Little Narragansett Bay

 

Why the study?

Save The Bay’s study of water quality conditions in Little Narragansett Bay and the Pawcatuck River began in 2008, one year after the organization expanded its geographic scope to the South Coast and Little Narragansett Bay and created its South County Coastkeeper program. The Coastkeeper program and the study are generously funded by the Forrest and Frances Lattner Foundation.

Why a call to action

The Pawcatuck River and Little Narragansett Bay define this region on the border of Rhode Island and Connecticut. It is ecologically phenomenal in its beauty and the diversity of marine life that call the area home. It is also economically important to both states and the towns along its shorelines and recreationally important to the people who live and visit the area. It is indeed valuable, and equally fragile, due to its topography and shallow depths, pressure for development, human impacts and changing climate conditions. Therefore, it is crucial that it be protected now, so that it continues to serve this area and its communities in so many ways.

Little Narragansett Bay and the Pawcatuck River are beautiful, recreational areas under great pressure for further development. They are increasingly stressed by elevated bacteria levels from human and animal waste, high nutrient loads from fertilizers, waterfowl waste and sewage, and diminishing oxygen levels needed for marine life to survive.

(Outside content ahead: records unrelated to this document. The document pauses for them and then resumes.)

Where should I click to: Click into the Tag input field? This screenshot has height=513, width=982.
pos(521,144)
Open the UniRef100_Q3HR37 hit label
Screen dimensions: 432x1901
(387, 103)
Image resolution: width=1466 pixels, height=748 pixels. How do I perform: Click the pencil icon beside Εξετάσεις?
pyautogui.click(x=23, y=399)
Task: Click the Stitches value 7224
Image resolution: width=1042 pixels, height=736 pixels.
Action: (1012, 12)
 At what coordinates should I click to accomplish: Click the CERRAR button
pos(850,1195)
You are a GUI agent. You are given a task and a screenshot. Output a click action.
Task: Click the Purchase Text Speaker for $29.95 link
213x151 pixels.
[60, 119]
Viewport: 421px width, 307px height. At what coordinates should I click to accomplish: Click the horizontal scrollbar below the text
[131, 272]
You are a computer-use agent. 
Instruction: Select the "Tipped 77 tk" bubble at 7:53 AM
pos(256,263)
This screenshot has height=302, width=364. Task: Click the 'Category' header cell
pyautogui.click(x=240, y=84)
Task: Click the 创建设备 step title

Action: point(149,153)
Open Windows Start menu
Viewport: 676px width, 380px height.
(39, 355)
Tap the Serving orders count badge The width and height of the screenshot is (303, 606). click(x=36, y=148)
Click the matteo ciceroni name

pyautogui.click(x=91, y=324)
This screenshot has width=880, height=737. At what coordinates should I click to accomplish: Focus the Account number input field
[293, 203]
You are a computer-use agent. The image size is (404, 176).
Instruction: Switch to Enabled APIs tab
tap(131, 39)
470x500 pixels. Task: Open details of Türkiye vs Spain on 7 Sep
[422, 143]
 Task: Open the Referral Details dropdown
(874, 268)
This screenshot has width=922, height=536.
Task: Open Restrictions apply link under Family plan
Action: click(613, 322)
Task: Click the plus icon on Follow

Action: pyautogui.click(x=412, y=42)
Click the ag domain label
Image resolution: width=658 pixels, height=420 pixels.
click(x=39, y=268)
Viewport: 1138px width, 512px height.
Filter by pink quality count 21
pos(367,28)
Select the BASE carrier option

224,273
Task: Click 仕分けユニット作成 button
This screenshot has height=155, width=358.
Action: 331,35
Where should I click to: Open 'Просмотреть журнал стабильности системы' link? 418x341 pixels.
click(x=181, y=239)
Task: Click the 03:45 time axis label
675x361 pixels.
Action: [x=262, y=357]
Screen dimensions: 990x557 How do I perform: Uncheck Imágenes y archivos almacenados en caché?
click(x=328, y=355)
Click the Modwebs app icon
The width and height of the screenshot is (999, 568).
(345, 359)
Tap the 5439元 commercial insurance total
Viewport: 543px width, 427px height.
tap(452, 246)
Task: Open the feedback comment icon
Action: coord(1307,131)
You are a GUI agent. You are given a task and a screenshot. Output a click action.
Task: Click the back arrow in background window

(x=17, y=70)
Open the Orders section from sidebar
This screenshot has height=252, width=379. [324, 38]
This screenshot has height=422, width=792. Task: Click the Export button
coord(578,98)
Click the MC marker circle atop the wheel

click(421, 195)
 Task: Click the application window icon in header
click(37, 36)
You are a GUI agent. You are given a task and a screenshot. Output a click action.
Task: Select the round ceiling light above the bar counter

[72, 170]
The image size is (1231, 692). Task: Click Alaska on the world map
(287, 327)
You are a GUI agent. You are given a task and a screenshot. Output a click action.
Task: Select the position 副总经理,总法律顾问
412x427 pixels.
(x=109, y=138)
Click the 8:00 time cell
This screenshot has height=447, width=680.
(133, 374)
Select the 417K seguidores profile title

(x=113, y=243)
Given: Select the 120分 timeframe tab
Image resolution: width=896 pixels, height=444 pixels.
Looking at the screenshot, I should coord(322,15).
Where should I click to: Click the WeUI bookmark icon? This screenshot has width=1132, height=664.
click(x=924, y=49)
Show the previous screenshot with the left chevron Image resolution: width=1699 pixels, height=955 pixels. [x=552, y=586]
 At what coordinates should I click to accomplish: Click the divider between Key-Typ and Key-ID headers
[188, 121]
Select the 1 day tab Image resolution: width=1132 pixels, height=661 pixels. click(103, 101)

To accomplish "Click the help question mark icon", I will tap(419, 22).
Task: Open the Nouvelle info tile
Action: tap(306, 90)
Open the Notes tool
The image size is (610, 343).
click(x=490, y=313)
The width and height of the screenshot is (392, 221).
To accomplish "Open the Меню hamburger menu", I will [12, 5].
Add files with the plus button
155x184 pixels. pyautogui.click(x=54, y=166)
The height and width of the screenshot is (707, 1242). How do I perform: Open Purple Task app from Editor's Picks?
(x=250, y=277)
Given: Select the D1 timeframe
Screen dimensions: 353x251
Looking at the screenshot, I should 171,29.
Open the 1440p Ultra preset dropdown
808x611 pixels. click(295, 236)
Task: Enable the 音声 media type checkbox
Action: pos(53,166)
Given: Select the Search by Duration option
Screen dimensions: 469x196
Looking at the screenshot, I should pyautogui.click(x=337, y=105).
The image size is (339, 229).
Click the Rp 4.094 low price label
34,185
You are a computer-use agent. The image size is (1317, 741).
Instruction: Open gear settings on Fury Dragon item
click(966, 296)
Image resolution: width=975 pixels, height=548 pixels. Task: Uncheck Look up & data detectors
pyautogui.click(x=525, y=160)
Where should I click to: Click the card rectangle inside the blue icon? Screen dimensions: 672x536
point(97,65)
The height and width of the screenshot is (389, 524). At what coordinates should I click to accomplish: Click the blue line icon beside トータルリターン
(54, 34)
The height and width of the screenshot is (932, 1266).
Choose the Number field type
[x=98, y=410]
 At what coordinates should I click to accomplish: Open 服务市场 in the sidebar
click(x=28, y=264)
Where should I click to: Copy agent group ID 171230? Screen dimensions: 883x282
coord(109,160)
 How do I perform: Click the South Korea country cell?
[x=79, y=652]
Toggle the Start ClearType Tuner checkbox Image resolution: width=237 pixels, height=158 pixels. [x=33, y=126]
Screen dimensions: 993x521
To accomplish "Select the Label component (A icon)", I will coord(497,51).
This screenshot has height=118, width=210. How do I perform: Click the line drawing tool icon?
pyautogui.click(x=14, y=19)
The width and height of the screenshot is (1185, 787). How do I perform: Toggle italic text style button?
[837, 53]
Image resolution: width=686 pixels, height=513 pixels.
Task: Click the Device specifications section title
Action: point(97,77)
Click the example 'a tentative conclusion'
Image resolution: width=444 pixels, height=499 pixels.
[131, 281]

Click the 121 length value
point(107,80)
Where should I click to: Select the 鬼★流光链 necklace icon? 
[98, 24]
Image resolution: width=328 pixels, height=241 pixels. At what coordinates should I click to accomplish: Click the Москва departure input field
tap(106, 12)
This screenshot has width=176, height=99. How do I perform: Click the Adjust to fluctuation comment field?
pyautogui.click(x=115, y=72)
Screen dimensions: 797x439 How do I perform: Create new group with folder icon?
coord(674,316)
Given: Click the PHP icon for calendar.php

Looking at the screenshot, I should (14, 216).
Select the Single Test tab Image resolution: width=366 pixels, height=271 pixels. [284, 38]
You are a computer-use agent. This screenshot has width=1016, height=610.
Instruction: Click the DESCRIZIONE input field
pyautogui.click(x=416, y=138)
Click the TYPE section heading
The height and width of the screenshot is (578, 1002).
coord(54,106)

If communities become complacent about the protection of these waters, water quality will further degrade, as bacterial and nutrient levels continue to rise and dissolved oxygen plummets.

Why now?

The Pawcatuck River estuary has been studied for decades by state agencies, universities, and environmental organizations. Water quality data continues to show consistent water quality impairments across shared boundaries. Now, we turn to action.

Save The Bay hopes to unite the towns and citizens of Stonington, Westerly, and communities upstream in a common interest to protect their region’s most important ecological and recreational estuary, so that it will remain healthy enough for future generation to enjoy and continue to thrive as an economic engine for the region.